The Charlie Hebdo question doesn't affect my life quality
I would disagree with that. If you meet someone and they tell you about a bunch of conspiracy theories they believe, your estimate of their relative sanity will be dependant on how plausible you think those theories are, and that may impact your life. So, if the vast majority of conspiracy theories are false, but you believe that many have a chance and it's impossible to know, you will accept people as normal who are deluded. (I'm not saying that they deserve anything in particular because they're wrong, but it seems better for you to know rather than not.)

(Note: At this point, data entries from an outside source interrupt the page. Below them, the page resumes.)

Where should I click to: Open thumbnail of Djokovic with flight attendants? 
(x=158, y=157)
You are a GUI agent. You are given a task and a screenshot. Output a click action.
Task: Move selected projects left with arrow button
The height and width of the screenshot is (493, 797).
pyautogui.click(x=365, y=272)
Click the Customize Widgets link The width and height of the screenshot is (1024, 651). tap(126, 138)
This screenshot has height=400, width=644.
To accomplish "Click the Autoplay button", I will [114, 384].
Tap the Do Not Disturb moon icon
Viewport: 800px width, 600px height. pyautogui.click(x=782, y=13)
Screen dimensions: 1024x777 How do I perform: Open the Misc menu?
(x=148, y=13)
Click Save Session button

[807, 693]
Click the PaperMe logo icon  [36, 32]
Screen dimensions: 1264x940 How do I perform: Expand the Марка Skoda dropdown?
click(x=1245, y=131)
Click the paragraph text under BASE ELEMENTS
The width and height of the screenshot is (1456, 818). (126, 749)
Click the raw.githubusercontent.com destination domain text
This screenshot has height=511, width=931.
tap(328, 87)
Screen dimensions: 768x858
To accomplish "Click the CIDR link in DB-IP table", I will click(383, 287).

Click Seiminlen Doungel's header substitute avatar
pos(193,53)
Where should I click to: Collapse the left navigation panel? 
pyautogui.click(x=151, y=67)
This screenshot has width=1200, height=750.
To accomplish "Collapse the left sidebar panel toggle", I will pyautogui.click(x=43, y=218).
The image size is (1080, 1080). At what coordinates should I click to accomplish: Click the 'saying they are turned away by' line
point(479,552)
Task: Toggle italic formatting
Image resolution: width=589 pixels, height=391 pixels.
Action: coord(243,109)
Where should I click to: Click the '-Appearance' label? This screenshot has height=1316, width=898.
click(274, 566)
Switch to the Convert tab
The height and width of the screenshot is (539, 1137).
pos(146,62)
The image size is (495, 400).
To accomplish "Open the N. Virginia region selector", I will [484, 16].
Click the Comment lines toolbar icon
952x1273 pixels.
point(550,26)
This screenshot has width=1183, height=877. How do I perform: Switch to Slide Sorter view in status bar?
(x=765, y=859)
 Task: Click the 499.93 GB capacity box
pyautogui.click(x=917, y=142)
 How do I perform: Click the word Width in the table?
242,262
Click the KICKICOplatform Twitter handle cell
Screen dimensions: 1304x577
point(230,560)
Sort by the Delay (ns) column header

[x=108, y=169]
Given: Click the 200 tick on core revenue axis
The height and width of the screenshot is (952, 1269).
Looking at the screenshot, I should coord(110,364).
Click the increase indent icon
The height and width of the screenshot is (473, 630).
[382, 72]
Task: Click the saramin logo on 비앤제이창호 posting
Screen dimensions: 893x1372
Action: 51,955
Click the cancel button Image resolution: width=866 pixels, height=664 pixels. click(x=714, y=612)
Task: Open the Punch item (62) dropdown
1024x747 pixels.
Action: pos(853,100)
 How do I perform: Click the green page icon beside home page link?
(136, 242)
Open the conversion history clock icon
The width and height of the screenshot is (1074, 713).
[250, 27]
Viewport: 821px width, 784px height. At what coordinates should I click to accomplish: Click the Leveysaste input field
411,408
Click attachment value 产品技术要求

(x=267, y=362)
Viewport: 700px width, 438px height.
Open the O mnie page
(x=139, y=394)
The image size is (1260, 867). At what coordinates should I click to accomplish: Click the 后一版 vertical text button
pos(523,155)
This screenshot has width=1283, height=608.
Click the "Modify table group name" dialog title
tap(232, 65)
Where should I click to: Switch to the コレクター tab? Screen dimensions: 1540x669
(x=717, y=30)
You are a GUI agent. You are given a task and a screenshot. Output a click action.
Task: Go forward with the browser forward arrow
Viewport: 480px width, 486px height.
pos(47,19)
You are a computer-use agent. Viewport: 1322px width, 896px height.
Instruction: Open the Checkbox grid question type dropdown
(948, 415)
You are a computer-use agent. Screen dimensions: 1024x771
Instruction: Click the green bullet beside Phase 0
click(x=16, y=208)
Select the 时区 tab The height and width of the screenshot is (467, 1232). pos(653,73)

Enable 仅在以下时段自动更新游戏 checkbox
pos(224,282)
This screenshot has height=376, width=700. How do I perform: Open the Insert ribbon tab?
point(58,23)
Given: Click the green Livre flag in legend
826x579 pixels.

This also allows you to dismiss certain opinions that do matter to you (USE WITH CAUTION!) when the holders also hold many other theries that don't matter. Disclaimer: this refers to theories that you only hear from conspiracy theorists, and can't find "normal" people who believe them. Just because a conspiracy theorist believes something does not make it false. But there are some things that I hear and say "well, all the major advocates also think 9/11 was an inside job/insert conspiracy theory here, so I can safely ignore that", even though the conspiracy theories in question may not be relevant to me. I try to find at least one "clean" advocate for something before taking it seriously as an idea.
tl;dr "The Charlie Hebdo question" and the class of similar ones are relevant to assessing others' rationality.
After the terrorist attacks at Charlie Hebdo, conspiracy theories quickly arose about who was behind the attacks.
People who are critical to the west easily swallow such theories while pro-vest people just as easily find them ridiculous.
I guess we can agree that the most rational response would be to enter a state of aporia until sufficient evidence is at hand.
Yet very few people do so. People are guided by their previous understanding of the world, when judging new information. It sounds like a fine Bayesian approach for getting through life, but for real scientific knowledge, we can't rely on *prior* reasonings (even though these might involve Bayesian reasoning). Real science works by investigating evidence.
So, how do we characterise the human tendency to jump to conclusions that have simply been supplied by their sense of normativity. Is their a previously described bias that covers this case?